The entrance to the nursery garden was up a narrow, sandy lane, where a lot of little, half-clad, brown children ran out after us and offered small, tousled bunches of faded flowers. Queer little souls, these Filipino children, with thin limbs and fluttering muslin garments.

On each side of the sandy lane was a field planted with rose bushes; in the garden itself nothing appeared but rows and rows of flower-pots containing green plants and ferns—the sort of plants and ferns one only sees in conservatories at home. The garden was laid out in formal earthen paths, bordered with tiles, but the gardener was anything but formal—a huge, fat, old native with Chinese eyes, got up airily in white bathing-drawers and a muslin camisa.

We went about, and my friend chose ferns and plants, some of which were lovely, and I very much wished I could have taken some home with me to Iloilo, but for the difficulty of transporting them by the Butuan. There was a charming old grey stone well in the garden, with steps leading up to it, some of them formed of beautiful old blue and green Chinese tiles, the whole shaded by big, drooping trees, which made that corner of the garden quite dark. Overhead, along the greater part of the paths, was a pergola of orchids, while all sorts of orchids grew from bundles of what looked like dried sticks tied to the posts. The sight of the orchids made me realise once again the temperature we live in, for I thought of how, on a summer’s day at home, one would find the outside air quite cold after an orchid house. It also occurred to me that it sounds all very fine to think of orchids in cheapness and profusion, but I have never yet seen an orchid that could compare as an object of beauty with a dog-rose out of a hedge.

On the way back we halted to hear some jolly tunes played by the band on the Luneta.
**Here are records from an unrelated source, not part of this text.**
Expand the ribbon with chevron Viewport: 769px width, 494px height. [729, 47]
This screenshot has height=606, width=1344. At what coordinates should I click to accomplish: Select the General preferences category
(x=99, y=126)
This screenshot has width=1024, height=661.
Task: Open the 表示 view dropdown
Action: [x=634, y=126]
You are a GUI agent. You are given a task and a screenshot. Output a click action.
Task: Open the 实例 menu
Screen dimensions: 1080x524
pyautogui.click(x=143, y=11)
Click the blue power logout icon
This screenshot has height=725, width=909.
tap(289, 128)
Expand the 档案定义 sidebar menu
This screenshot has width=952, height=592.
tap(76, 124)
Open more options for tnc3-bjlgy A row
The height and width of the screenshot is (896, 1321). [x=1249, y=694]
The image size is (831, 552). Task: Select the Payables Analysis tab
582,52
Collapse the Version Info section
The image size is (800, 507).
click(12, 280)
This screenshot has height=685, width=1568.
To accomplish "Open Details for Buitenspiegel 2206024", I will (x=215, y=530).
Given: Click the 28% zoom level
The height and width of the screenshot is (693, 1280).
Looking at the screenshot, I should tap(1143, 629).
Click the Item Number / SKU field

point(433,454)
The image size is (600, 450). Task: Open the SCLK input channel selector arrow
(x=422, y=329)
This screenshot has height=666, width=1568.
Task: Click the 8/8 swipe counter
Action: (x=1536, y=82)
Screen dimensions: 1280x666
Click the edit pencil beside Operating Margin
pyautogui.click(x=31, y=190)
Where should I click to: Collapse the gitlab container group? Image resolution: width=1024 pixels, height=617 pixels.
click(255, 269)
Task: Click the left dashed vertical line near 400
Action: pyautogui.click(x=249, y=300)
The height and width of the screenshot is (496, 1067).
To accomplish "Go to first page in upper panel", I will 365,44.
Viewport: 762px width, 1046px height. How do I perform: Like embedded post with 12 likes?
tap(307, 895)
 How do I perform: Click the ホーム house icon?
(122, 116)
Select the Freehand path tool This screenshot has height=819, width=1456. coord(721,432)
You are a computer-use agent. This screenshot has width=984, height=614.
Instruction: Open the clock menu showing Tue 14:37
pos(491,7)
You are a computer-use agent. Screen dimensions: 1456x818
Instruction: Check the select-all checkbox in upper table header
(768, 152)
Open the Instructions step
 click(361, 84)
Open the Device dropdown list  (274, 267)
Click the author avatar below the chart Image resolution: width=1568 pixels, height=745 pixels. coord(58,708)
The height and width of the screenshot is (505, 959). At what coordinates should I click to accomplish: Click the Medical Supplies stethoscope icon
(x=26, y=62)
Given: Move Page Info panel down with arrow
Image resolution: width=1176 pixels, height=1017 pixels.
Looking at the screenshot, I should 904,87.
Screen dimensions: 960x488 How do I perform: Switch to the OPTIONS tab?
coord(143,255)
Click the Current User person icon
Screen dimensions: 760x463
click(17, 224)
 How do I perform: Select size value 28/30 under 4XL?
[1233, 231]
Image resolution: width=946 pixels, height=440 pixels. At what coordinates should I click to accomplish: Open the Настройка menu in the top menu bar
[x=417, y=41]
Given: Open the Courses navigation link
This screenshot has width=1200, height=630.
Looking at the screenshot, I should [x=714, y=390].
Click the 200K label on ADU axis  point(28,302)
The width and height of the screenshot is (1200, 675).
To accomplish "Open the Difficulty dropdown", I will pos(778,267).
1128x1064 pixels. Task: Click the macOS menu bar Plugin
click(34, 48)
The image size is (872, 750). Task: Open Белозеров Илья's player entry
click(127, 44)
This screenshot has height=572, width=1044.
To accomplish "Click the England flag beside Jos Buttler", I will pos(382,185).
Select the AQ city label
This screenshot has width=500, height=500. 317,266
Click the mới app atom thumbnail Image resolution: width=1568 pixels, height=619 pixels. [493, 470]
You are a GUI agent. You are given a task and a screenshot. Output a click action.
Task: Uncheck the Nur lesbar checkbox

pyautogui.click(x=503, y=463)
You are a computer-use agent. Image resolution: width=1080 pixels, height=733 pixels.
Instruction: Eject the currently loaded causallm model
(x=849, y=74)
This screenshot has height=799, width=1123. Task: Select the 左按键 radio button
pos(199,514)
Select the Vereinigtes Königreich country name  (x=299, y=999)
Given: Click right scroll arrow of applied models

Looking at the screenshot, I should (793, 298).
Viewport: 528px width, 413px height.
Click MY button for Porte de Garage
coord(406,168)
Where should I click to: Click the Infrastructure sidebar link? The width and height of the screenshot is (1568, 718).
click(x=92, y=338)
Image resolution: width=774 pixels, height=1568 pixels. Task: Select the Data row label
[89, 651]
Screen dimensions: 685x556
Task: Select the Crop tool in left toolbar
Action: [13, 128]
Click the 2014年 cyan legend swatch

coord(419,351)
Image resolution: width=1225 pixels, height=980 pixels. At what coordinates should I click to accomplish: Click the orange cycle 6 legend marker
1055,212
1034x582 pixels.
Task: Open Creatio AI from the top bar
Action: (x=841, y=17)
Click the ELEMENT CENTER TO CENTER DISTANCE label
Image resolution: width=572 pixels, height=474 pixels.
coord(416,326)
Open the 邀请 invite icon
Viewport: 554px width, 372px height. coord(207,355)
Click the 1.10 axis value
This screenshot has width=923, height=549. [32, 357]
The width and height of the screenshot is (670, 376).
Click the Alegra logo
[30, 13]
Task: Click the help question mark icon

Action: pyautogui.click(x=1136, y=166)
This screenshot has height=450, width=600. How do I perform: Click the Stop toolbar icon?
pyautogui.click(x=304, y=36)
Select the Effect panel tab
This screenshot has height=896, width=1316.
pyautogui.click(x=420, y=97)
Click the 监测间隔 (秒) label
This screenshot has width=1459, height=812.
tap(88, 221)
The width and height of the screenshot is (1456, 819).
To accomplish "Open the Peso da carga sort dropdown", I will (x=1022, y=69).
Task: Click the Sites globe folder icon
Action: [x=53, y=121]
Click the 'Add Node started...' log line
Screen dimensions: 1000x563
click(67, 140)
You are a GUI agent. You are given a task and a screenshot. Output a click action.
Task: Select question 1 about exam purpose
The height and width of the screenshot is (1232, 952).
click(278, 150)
Again there was the blue dusk; the orange and saffron horizon; and the moving crowds in white on the bright green grass plots round the bandstand. We stayed in the carriage, which moved slowly round with hundreds of others, all going in the same direction. I believe the only carriage that has the privilege of moving the other way is that of the Governor.

Going in and out of the crowd, everywhere, were two little American girls, seated astride on a bare-backed pony, with their hair floating loose behind, and tied with an immense bow of ribbon on one side of the forehead in American fashion; their thin little legs dangling side by side on each flank of the pony. They looked very happy and solemn, and the way they stuck on was simply wonderful.

Manila.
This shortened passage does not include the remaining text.